Fiber optics are used in a wide variety of applications. The use of optical fibers as a medium for transmission of digital data (including voice data) is becoming increasingly more common due to the high reliability and large bandwidth available with optical transmission systems. Fundamental to these systems are optical subassemblies for transmitting and/or receiving optical signals.
Optical subassemblies typically comprise an interposer. As used herein, an “interposer” functions as a substrate for optical, opto-electrical, and electrical components and provides interconnections to optically and/or electrically interconnect the optical/opto-electrical/electrical components.
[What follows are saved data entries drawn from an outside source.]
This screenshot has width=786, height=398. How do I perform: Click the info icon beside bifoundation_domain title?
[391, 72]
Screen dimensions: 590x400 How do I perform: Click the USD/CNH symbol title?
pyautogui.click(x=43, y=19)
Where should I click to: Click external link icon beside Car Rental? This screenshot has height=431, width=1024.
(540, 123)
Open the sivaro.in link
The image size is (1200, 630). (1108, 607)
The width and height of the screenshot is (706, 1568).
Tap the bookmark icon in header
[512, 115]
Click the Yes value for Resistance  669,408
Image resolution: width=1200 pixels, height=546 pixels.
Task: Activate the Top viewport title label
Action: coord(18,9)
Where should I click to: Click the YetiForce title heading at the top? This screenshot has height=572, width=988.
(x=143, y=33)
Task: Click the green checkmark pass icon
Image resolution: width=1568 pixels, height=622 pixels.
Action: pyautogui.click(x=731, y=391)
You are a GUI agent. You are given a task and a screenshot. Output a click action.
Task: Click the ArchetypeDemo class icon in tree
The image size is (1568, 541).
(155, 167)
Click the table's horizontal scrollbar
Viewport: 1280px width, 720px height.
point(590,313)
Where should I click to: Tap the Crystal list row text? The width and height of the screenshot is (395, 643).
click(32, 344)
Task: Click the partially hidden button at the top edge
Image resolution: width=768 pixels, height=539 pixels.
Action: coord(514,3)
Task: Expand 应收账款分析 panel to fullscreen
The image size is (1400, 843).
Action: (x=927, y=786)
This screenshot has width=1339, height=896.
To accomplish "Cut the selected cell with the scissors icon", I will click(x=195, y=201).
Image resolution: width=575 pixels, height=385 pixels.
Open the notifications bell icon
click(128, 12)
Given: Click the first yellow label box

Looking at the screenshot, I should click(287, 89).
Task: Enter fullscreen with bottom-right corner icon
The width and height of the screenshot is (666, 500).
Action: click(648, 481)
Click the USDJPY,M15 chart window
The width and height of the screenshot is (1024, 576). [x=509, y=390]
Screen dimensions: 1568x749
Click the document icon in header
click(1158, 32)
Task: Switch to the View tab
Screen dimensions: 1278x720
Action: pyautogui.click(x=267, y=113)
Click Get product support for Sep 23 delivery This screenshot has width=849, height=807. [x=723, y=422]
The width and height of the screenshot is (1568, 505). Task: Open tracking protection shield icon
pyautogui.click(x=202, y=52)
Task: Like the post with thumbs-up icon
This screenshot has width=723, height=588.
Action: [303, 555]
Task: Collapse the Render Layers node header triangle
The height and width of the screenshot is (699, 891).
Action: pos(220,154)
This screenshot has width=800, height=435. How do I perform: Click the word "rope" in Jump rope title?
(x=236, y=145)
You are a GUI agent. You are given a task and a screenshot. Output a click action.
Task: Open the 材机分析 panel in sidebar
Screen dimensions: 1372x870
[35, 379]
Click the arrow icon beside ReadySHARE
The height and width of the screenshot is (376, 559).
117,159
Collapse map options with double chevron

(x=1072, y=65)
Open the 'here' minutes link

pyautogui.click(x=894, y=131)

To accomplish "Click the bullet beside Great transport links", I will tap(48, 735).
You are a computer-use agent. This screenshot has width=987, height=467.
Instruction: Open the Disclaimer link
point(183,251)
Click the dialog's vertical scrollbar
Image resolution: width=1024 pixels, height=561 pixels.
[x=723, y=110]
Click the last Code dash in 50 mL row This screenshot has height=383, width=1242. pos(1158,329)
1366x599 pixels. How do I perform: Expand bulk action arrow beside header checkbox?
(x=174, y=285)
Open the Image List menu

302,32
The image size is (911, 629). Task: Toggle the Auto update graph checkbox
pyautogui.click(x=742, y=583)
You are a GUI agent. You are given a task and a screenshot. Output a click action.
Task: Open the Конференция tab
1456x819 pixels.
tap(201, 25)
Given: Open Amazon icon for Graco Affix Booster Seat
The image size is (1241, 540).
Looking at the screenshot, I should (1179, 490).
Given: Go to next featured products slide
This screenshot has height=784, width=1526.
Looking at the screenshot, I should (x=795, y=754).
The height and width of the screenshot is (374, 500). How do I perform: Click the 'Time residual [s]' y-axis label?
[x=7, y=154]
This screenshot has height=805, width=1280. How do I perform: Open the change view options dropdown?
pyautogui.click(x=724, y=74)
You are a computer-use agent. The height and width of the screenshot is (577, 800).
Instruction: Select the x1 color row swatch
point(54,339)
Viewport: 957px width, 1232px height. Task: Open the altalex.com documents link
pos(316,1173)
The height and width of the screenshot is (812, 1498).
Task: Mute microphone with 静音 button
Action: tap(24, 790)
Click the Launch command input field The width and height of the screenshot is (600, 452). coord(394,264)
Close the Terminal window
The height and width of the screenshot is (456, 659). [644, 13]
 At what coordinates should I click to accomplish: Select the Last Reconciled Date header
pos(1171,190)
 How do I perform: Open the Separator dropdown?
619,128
For example, a typical interposer may comprise a substrate, for example, silicon, having one or more grooves formed therein for securing an optical fiber. The conventional groove is formed in the shape of a “V” by wet etching the substrate to include two sidewalls that retain the optical fiber along its length. The interposer also comprises an optical component such as an optoelectric device (OED), and the substrate holds the fiber and optical component in such a way as to optically couple the two.
Typically, an interposer also comprises a reflective surface for optically coupling the fiber or waveguide with the optical component. That is, typically the fibers are laid parallel to the substrate in the grooves mentioned above while the optical axes of the OEDs are typically perpendicular to the substrate. Accordingly, an angled surface is required to bend the light between the perpendicular optical axes of the fiber/waveguide and the OED.
There are a number of different approaches for providing the above-mentioned reflective surface. For example, in U.S. application Ser. No. 12/510,954 (incorporated herein by reference), the angled surface is not on the substrate, but rather defined on the end of the fiber. That application recognizes that wet etching techniques do not provide the optimum angle to reflect light between perpendicular axes. That is, wet etching in silicon results in an angle of 54.7° and not the optimum 45° angle. Thus, rather than defining the angled surface in the substrate, U.S. application Ser. No. 12/510,954 discloses a technique for optimizing the end face of the fiber to provide the angled surface. In an alternative approach, application Ser. No. 13/013,402 (incorporated herein by reference) discloses using dry etching techniques to form a 45° surface in the substrate thereby simplifying the end face of the fibers. Angles obtained by dry etching are not limited to the crystalline structure of the substrate. Once the facet is defined on the substrate, it may be metal coated or otherwise rendered reflective using known techniques.
Although both approaches provide significant advantages over the prior art, Applicants have identified the need for an approach which uses a common angled surface coated with a reflective material to couple the light between optical conduits (e.g., fibers or waveguides) and optical components (e.g., an array of OEDs) to realize economies of scale and consistency across the fiber channels. The present invention fulfills this need among others.